Quote from: idunnosomename on October 23, 2019, 02:35:12 PM
fbpe twitter would be hilarious if it wasnt so goddamned dangerous

https://twitter.com/mcashmanCBE/status/1186723724411723776


Cunt's got the day he left the Labour party in his Twitter bio

Blue Jam

This was a surprise:

https://www.bbc.co.uk/news/uk-scotland-scotland-politics-50146805

Iain Murray seems like a hands-on, hard-working local MP but he only won by a narrow margin over the SNP candidate in the last election, having had a few very comfortable victories before that, and criticising Corbyn and using language like "hard-left Marxist"... He could do quite well as an independent but I'll be voting SNP again.



greencalx

Quote from: Blue Jam on October 23, 2019, 08:21:17 PM
This was a surprise:

https://www.bbc.co.uk/news/uk-scotland-scotland-politics-50146805

Iain Murray seems like a hands-on, hard-working local MP but he only won by a narrow margin over the SNP candidate in the last election, having had a few very comfortable victories before that, and criticising Corbyn and using language like "hard-left Marxist"...

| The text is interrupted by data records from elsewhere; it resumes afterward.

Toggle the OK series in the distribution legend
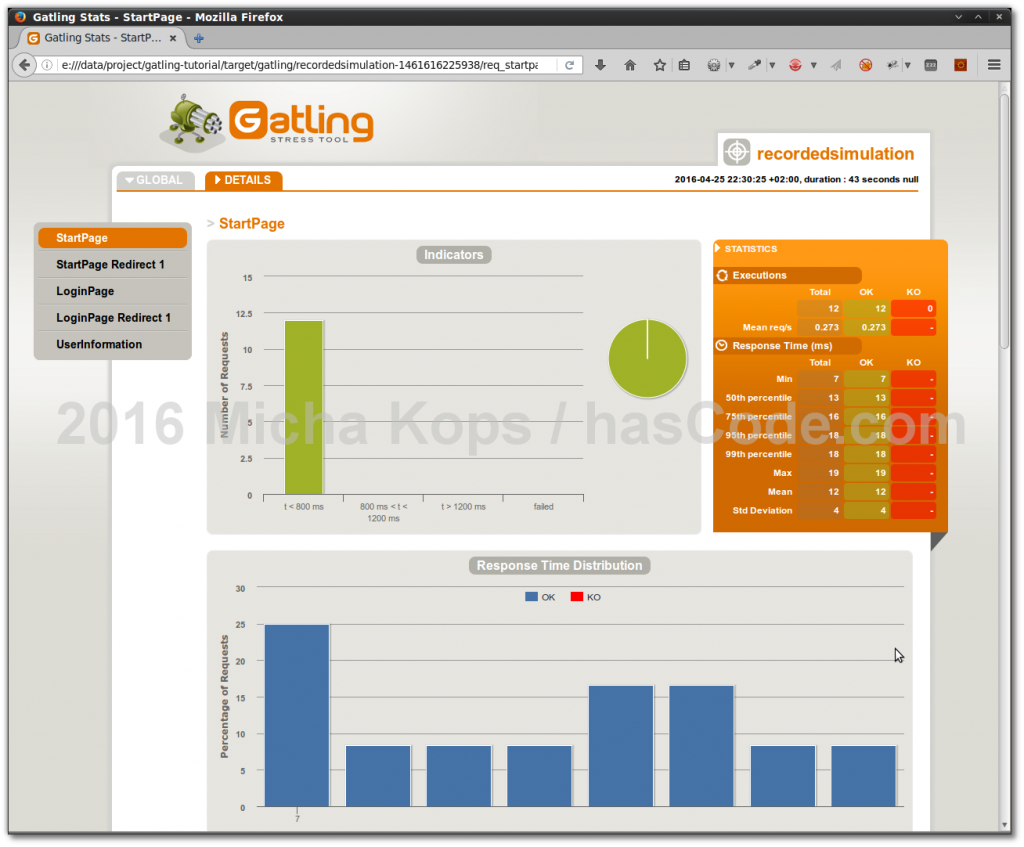Image resolution: width=1024 pixels, height=847 pixels. tap(540, 596)
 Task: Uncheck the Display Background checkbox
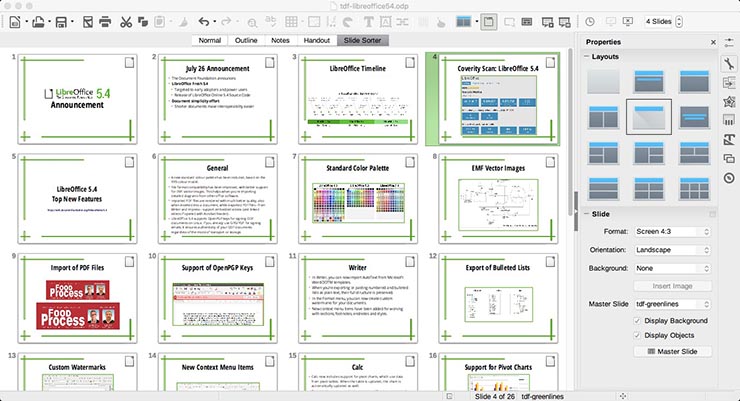click(x=639, y=321)
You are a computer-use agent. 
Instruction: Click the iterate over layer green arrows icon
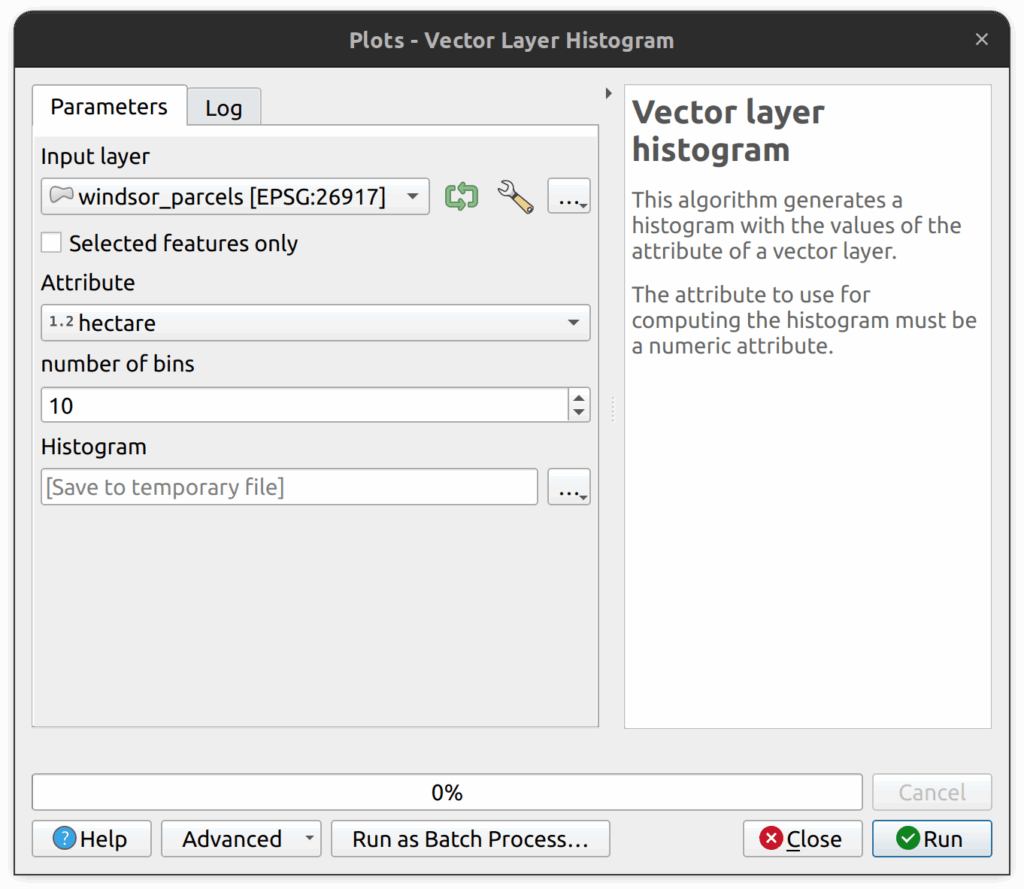[x=461, y=197]
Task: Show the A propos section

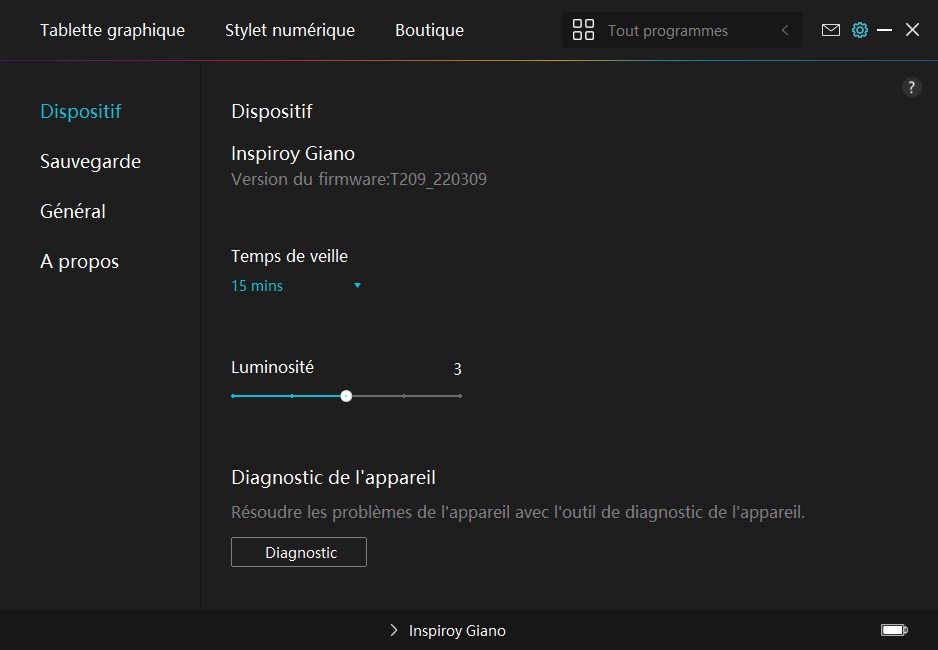Action: (x=79, y=261)
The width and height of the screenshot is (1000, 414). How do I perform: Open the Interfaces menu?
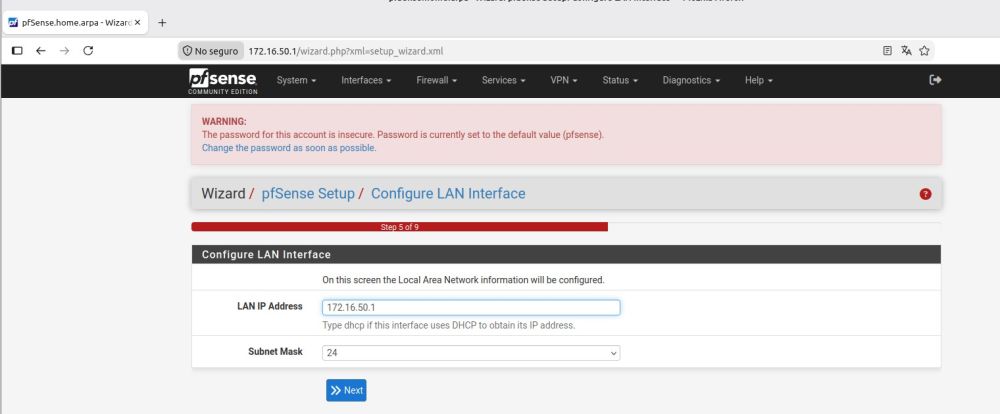coord(366,80)
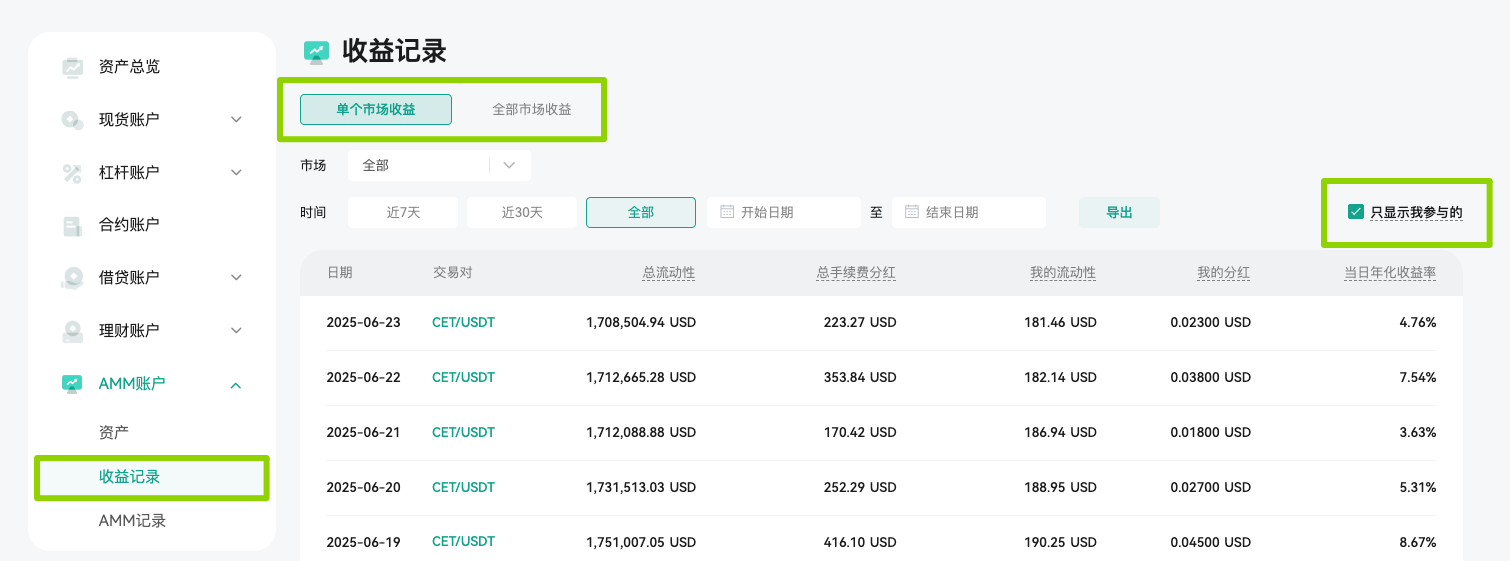Click the 杠杆账户 percent icon

pyautogui.click(x=72, y=173)
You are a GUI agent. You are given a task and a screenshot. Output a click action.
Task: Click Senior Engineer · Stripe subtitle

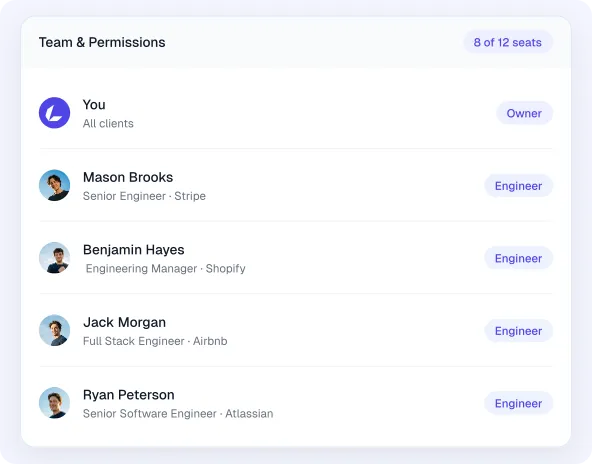pos(144,196)
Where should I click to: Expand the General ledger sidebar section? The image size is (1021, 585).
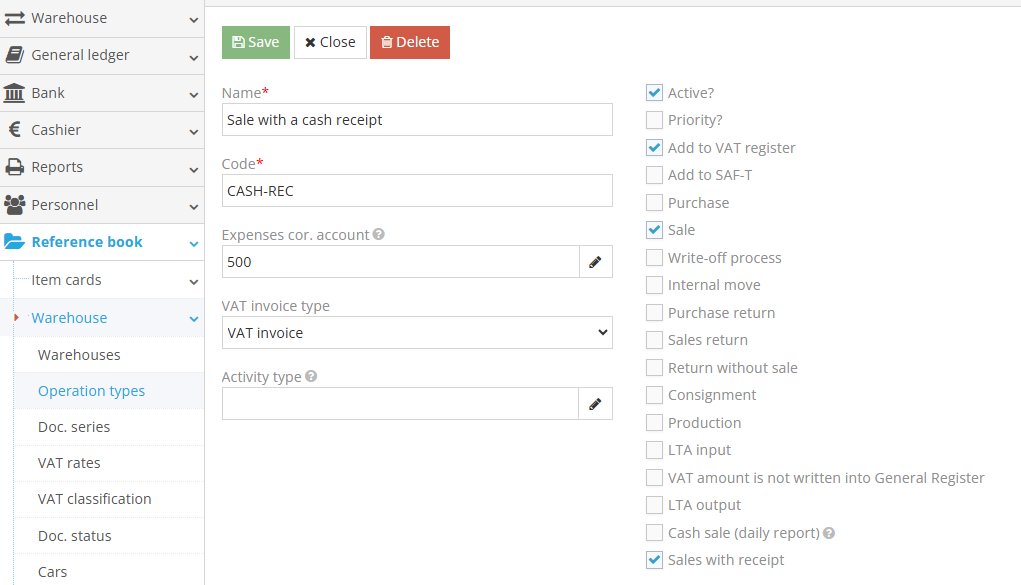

I've known about this for a couple of weeks - intrigued as to why it's taken so long to reach the press.

What you say is not quite accurate. His majority was 15,000 in the 2017 election. You're probably thinking of the 2015 "SNP breaks the swingometer" election where the majority was 2,500 and he was the sole remaining Labour MP in Scotland. In 2010, when he was first elected, the majority was 1,500.

It's true both that he is a hard-working local MP, and that he swings to the right of the party (seen playing football with Jim Murphy and an admirer of the Gapes). I can't see the trigger being successful - and to be honest, given how Labour are polling in Scotland, it would be madness to replace one of the few MPs who stands a reasonable chance of keeping their seat, no matter which faction they identify with.

Johnny Yesno


jamiefairlie

There's just something about Ian Murray that annoys me, can't think what it could possibly be....


Blue Jam

Quote from: greencalx on October 23, 2019, 09:03:02 PM
What you say is not quite accurate. His majority was 15,000 in the 2017 election. You're probably thinking of the 2015 "SNP breaks the swingometer" election where the majority was 2,500 and he was the sole remaining Labour MP in Scotland.

Oh aye, you're right, it was the 2015 election I had been thinking of, cheers.

KennyMonster

Quote from: holyzombiejesus on October 23, 2019, 08:36:58 PM
https://twitter.com/lewis_goodall/status/1187038890663780353?s=19

https://twitter.com/nicholaswatt/status/1187047054713016320?s=19

I'm running out of obscenities to describe some of the PLP.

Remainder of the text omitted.